YOUR OBJECTIVE
In the entries below, find the line with "Next (898, 1836)" and the line with "Centro Chair (1059, 1122)". Print those two and everything between them exactly, and nothing else.

RECORDS TO USE
>>>>

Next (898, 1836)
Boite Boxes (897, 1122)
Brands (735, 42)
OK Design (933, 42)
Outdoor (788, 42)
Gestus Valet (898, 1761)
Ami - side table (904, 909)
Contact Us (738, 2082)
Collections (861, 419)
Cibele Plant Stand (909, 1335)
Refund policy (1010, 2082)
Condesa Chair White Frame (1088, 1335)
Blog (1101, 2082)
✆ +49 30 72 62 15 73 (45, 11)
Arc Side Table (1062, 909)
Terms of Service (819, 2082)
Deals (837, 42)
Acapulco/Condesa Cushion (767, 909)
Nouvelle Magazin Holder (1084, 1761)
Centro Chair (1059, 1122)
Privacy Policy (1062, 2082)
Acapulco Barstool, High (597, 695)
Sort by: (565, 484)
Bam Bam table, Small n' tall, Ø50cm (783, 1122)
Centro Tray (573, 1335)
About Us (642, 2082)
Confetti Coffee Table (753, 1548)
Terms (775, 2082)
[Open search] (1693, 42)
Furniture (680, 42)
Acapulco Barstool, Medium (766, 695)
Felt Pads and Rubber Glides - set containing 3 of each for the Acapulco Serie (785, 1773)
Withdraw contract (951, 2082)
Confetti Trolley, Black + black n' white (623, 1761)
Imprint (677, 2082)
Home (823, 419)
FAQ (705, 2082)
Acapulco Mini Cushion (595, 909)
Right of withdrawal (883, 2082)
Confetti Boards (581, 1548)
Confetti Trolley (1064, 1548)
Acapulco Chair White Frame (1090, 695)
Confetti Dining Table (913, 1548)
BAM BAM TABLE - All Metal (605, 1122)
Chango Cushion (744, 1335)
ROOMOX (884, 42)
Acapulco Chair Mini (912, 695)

<<<<
>>>>

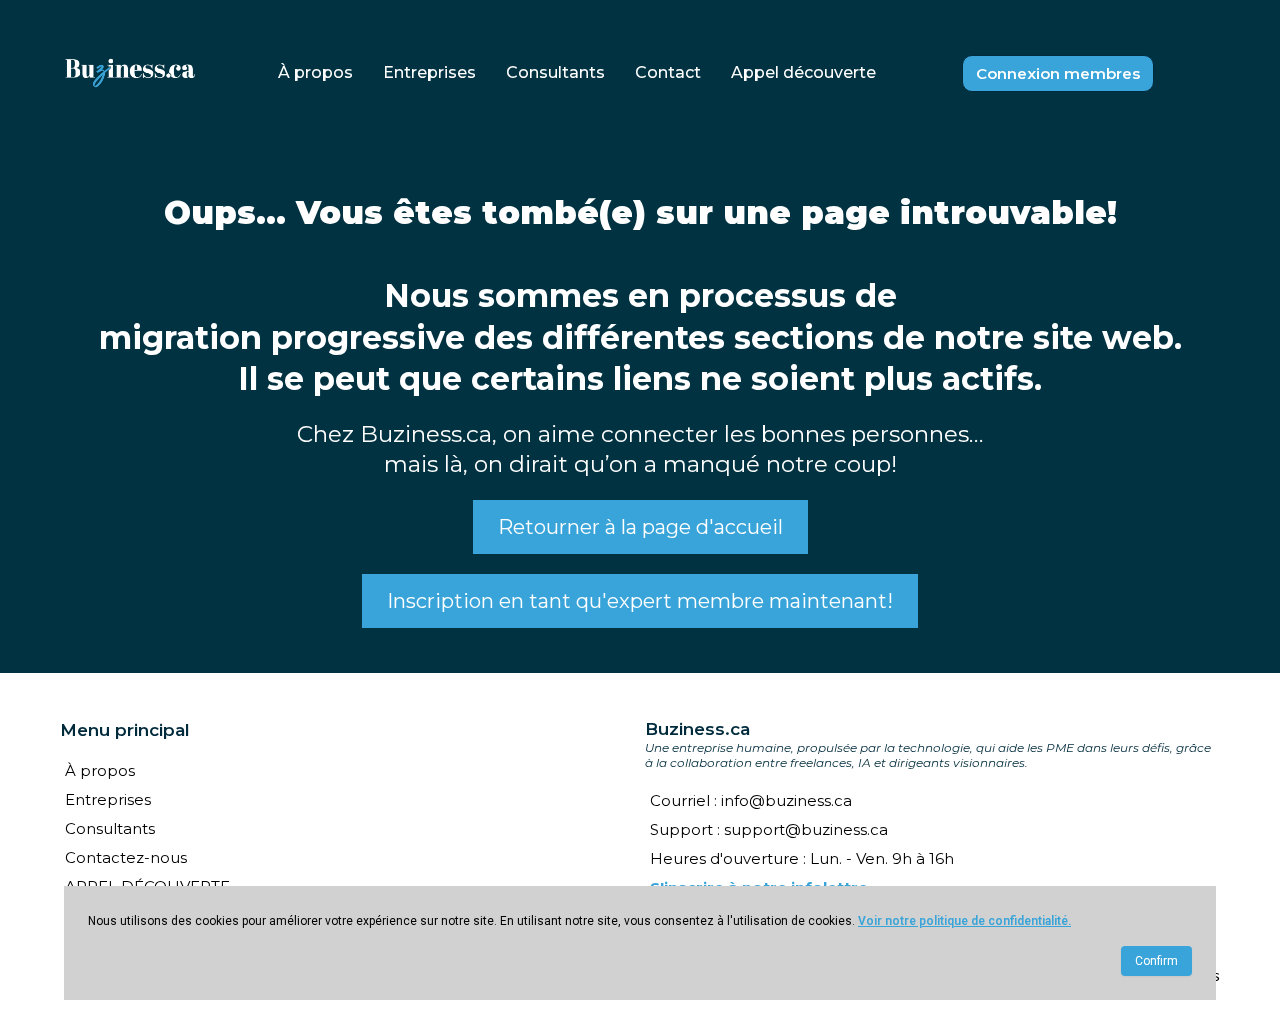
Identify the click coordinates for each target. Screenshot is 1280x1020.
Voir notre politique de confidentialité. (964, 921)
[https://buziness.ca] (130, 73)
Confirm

<<<<
>>>>

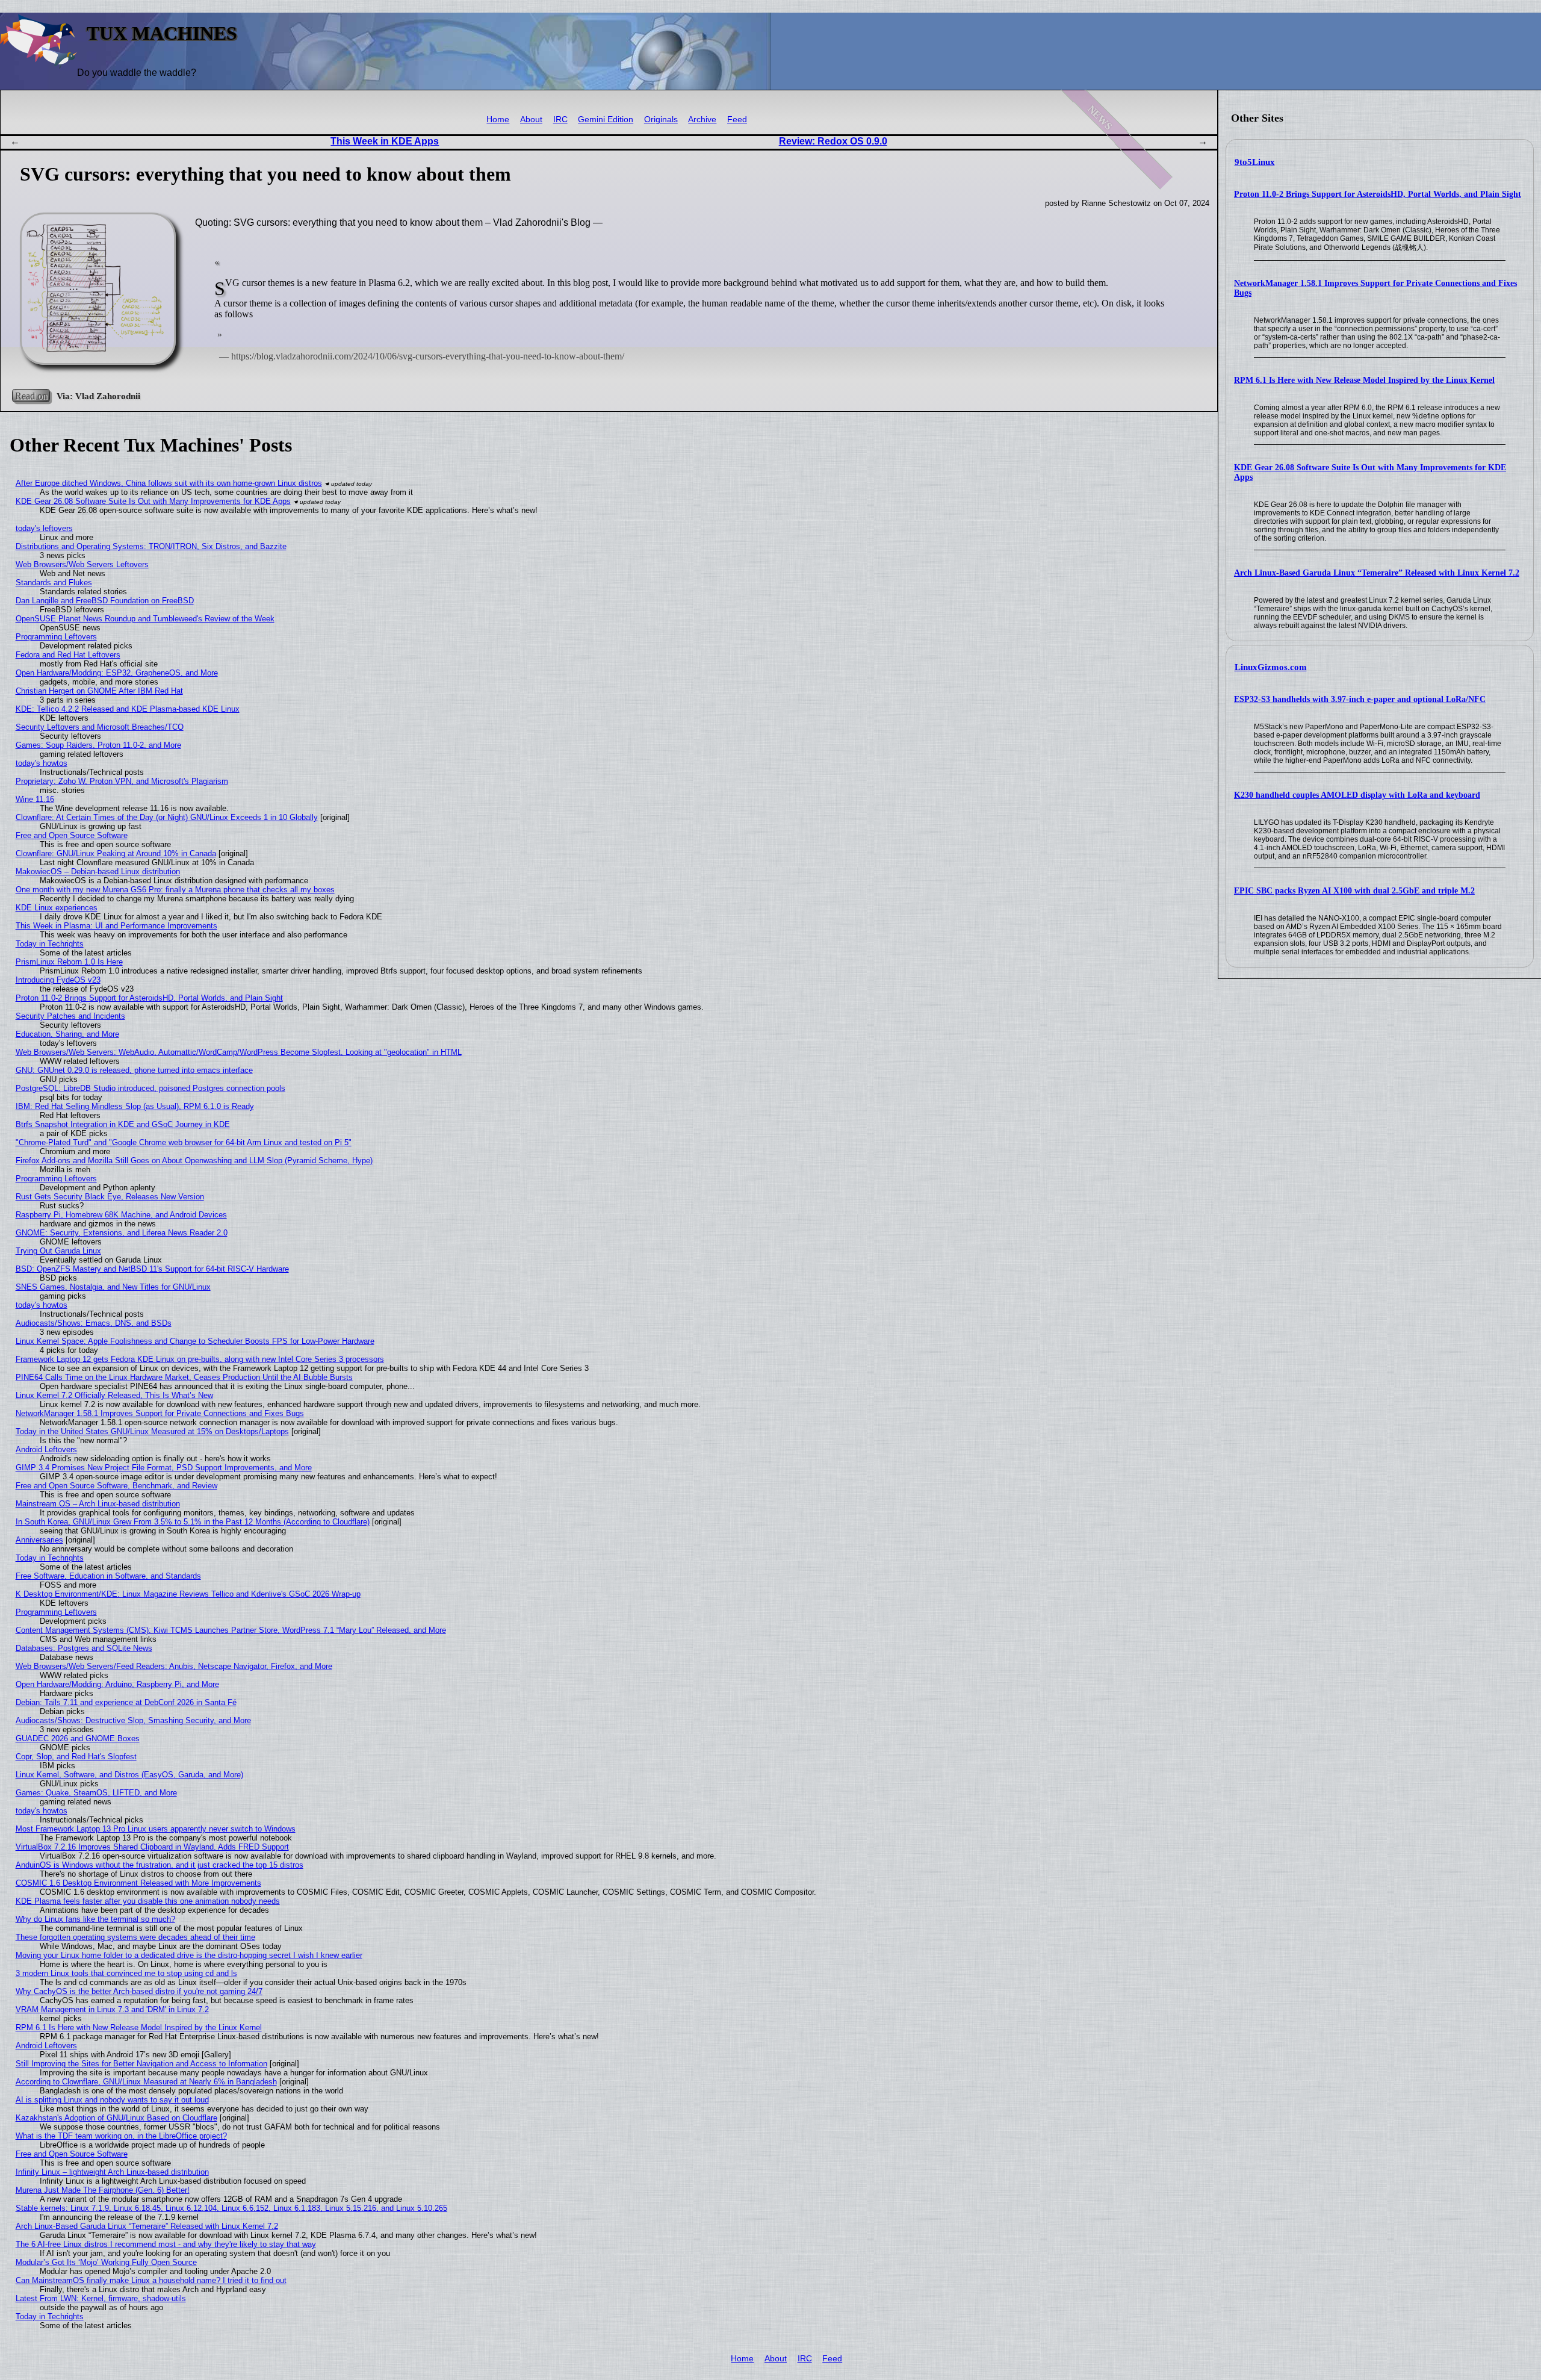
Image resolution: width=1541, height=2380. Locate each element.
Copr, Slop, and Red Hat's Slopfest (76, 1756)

<<<<

SOLUTION FOR THIS TASK
Next (898, 1836)
Boite Boxes (897, 1122)
Brands (735, 42)
OK Design (933, 42)
Outdoor (788, 42)
Gestus Valet (898, 1761)
Ami - side table (904, 909)
Contact Us (738, 2082)
Collections (861, 419)
Cibele Plant Stand (909, 1335)
Refund policy (1010, 2082)
Condesa Chair White Frame (1088, 1335)
Blog (1101, 2082)
✆ +49 30 72 62 15 73 (45, 11)
Arc Side Table (1062, 909)
Terms of Service (819, 2082)
Deals (837, 42)
Acapulco/Condesa Cushion (767, 909)
Nouvelle Magazin Holder (1084, 1761)
Centro Chair (1059, 1122)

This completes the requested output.